Candida albicans: Ein unterschätzter Faktor in der Progression von Hautkrebs
Ein ubiquitärer Pilz mit ambivalentem Charakter
Candida albicans ist ein Hefepilz, der bei etwa 75 % der Bevölkerung als Teil des menschlichen Mikrobioms vorkommt. Normalerweise besiedelt er Haut, Mundhöhle, Verdauungstrakt und Vaginalbereich, ohne Symptome zu verursachen. Erst bei Immunschwäche kann er opportunistische Infektionen auslösen. Doch neue Forschungsergebnisse zeigen, dass dieser Pilz auch eine bisher unbekannte Rolle in der Krebsprogression spielen kann.
Der Einfluss auf Melanomzellen
Eine Studie der Universität des Baskenlands hat ergeben, dass Candida albicans die Aggressivität von Melanomen signifikant erhöhen kann. Melanome, eine besonders gefährliche Form des Hautkrebses, neigen zur frühen Metastasierung. Die Forscher fanden heraus, dass der Pilz die Mobilität der Krebszellen steigert und ihre Fähigkeit verbessert, sich an Endothelzellen der Leber anzuheften. Dies erleichtert die Bildung von Metastasen in entfernten Organen.

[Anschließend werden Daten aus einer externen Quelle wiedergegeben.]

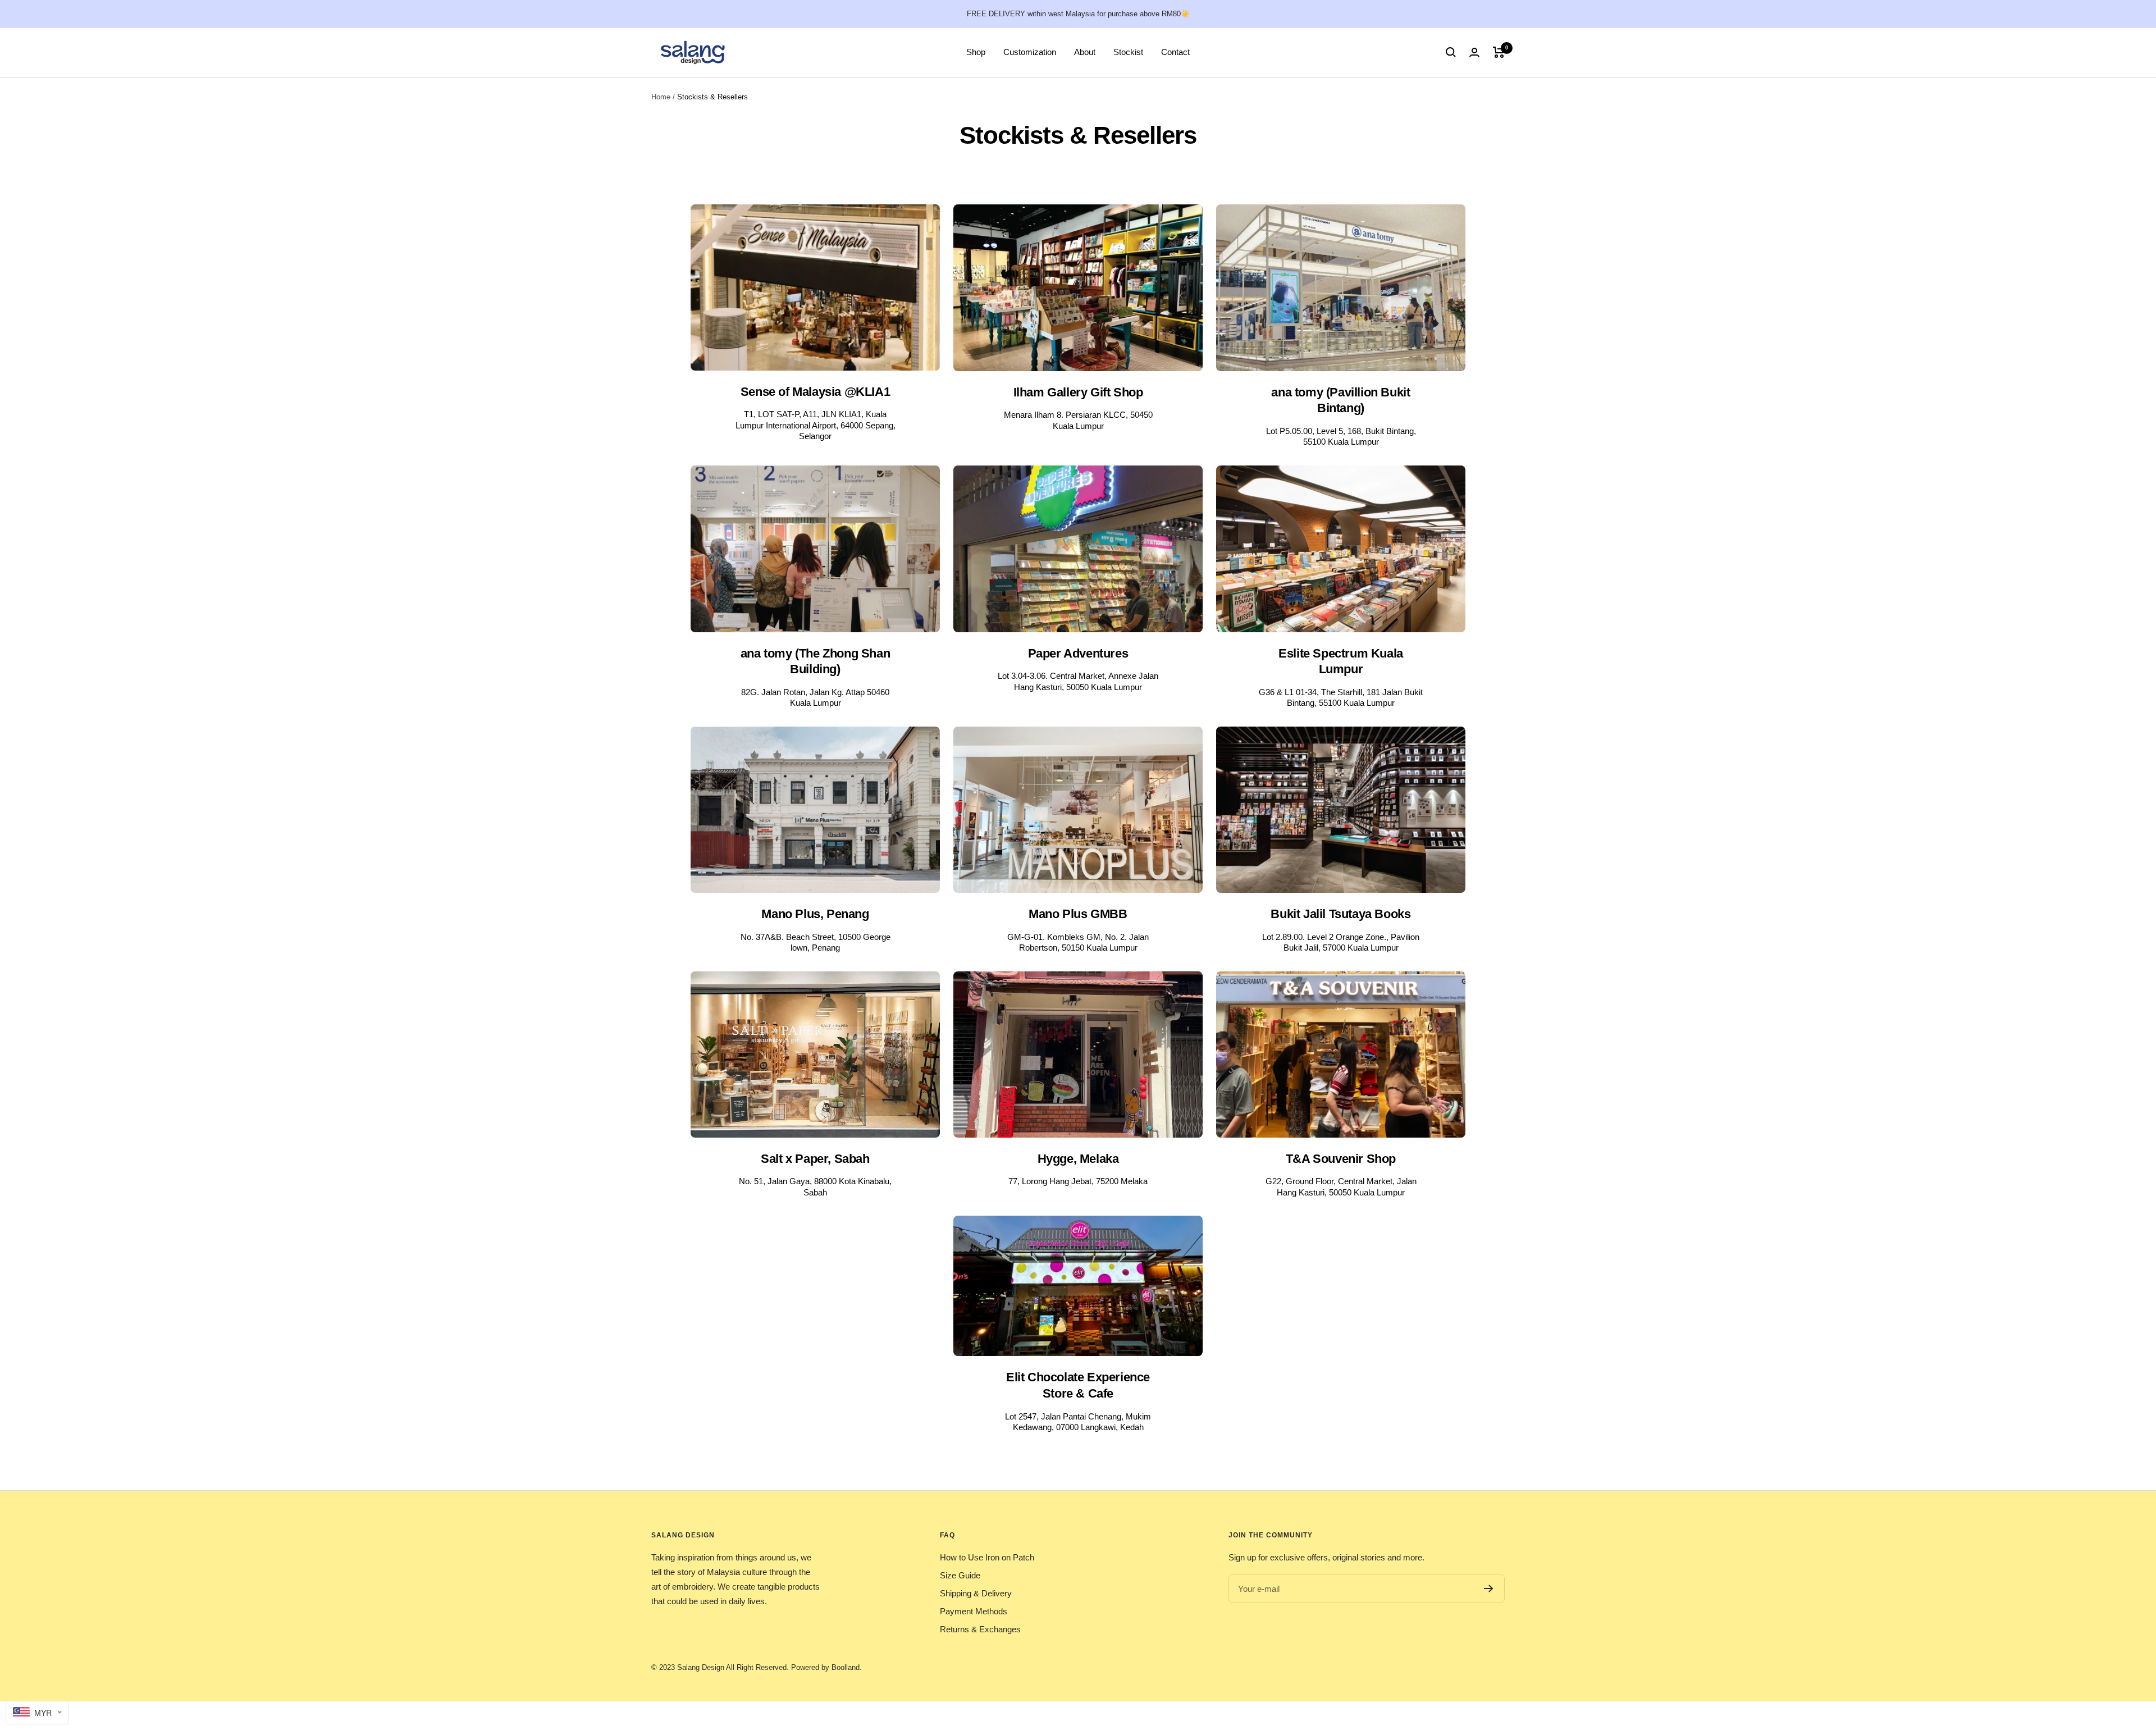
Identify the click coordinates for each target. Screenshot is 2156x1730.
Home (660, 97)
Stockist (1128, 52)
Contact (1175, 52)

Molekulare Mechanismen der Krebsförderung
Die Studie identifizierte 63 Gene, die durch den Einfluss von Candida albicans hochreguliert werden. Diese Gene sind an verschiedenen Prozessen beteiligt, darunter die Aktivierung von Krebsgenen, die Produktion entzündungsfördernder Botenstoffe und die Umprogrammierung des Zellstoffwechsels. Besonders hervorzuheben ist die verstärkte Expression eines Gens, das die Produktion des vaskulären endothelialen Wachstumsfaktors (VEGF) fördert. VEGF stimuliert die Angiogenese, also die Bildung neuer Blutgefäße, die den Tumor mit Nährstoffen versorgen.

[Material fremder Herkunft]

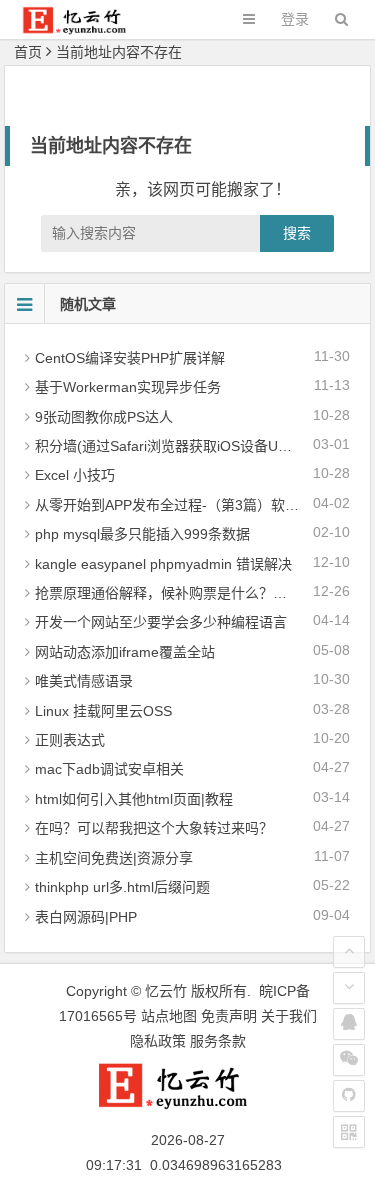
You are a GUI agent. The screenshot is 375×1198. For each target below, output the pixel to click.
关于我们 (289, 1016)
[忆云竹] (85, 29)
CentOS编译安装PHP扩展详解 (130, 358)
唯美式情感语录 (84, 681)
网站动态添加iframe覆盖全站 (125, 652)
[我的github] (349, 1096)
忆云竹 (166, 991)
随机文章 (88, 304)
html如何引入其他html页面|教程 (134, 799)
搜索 (297, 233)
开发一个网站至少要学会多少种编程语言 (161, 622)
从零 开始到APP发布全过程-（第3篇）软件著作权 (188, 505)
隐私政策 (158, 1041)
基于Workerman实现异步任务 (128, 387)
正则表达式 (70, 740)
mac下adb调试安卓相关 (109, 769)
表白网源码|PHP (86, 917)
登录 (295, 19)
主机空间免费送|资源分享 (114, 858)
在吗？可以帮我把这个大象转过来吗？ (154, 828)
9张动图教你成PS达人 (104, 417)
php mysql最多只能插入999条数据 (142, 534)
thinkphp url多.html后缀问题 (122, 887)
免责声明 (229, 1016)
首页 (28, 52)
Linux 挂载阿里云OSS (103, 711)
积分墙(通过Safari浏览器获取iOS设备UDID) (171, 446)
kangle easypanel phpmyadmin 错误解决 (163, 564)
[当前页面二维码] (349, 1132)
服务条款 (218, 1041)
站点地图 (169, 1016)
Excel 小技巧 (75, 475)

Experimentelle Validierung und klinische Implikationen
In vivo-Experimente mit Mäusen bestätigten die in vitro-Ergebnisse. Mäuse, denen mit Candida behandelte Melanomzellen injiziert wurden, entwickelten deutlich mehr und größere Lebermetastasen als die Kontrollgruppe. Diese Erkenntnisse legen nahe, dass Candida albicans als ein bisher unterschätzter Kofaktor in der Progression von Hautkrebs betrachtet werden muss. Gleichzeitig eröffnen sie neue therapeutische Perspektiven: Die gezielte Bekämpfung des Pilzes könnte eine ergänzende Strategie in der Krebstherapie darstellen.

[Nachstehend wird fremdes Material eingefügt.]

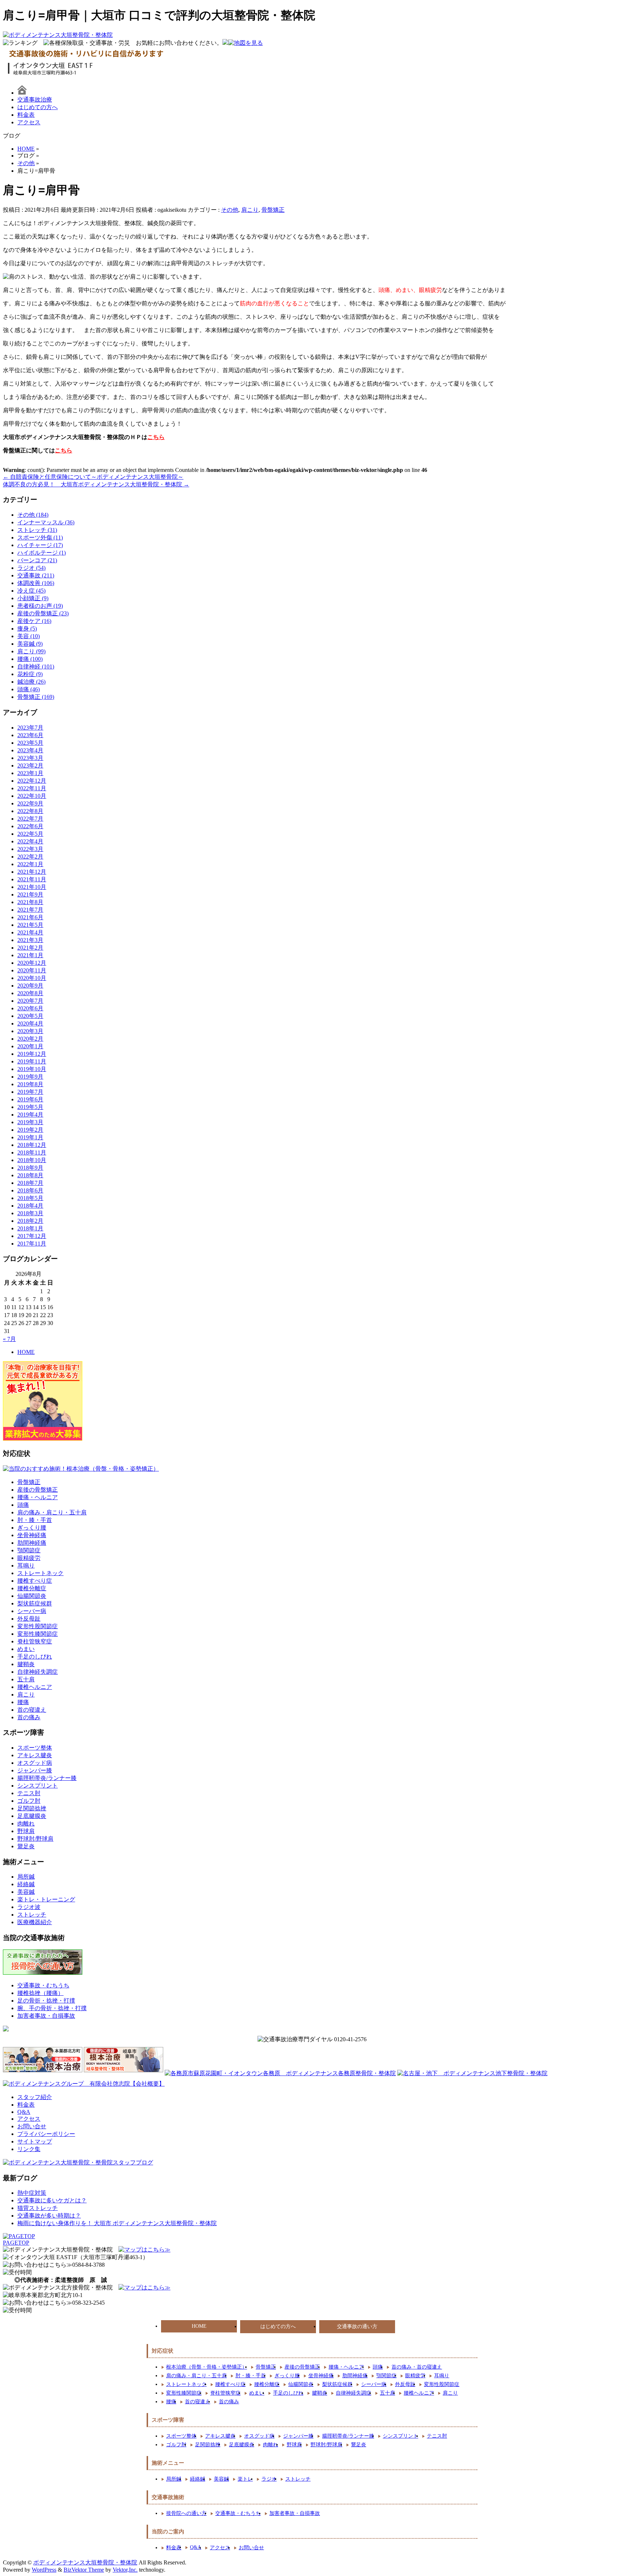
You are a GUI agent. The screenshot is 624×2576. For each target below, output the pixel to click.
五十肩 (26, 1679)
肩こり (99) (31, 651)
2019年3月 (30, 1122)
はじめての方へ (37, 107)
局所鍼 (26, 1877)
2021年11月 (31, 879)
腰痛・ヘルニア (37, 1497)
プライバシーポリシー (46, 2134)
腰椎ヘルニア (34, 1687)
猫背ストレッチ (37, 2208)
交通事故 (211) (35, 575)
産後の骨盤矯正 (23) (43, 613)
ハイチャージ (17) (40, 545)
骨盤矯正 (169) (35, 697)
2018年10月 (31, 1160)
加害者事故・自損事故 (46, 2016)
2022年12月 (31, 781)
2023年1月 (30, 773)
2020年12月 (31, 963)
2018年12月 (31, 1145)
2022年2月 (30, 856)
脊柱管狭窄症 (34, 1641)
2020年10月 (31, 978)
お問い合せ (31, 2126)
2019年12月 (31, 1054)
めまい (26, 1649)
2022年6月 (30, 826)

Die Bedeutung des Mikrobioms für die Onkologie
Die Studie unterstreicht die wachsende Bedeutung des Mikrobioms für die Krebsforschung. Während die Rolle von Bakterien und Viren bereits intensiv untersucht wird, wurden Pilze wie Candida albicans bisher vernachlässigt. Die neuen Erkenntnisse zeigen, dass auch scheinbar harmlose Mikroorganismen komplexe Wechselwirkungen mit menschlichen Zellen eingehen können. Dies erfordert eine ganzheitlichere Betrachtung des Mikrobioms in der Onkologie und könnte zu innovativen Therapieansätzen führen.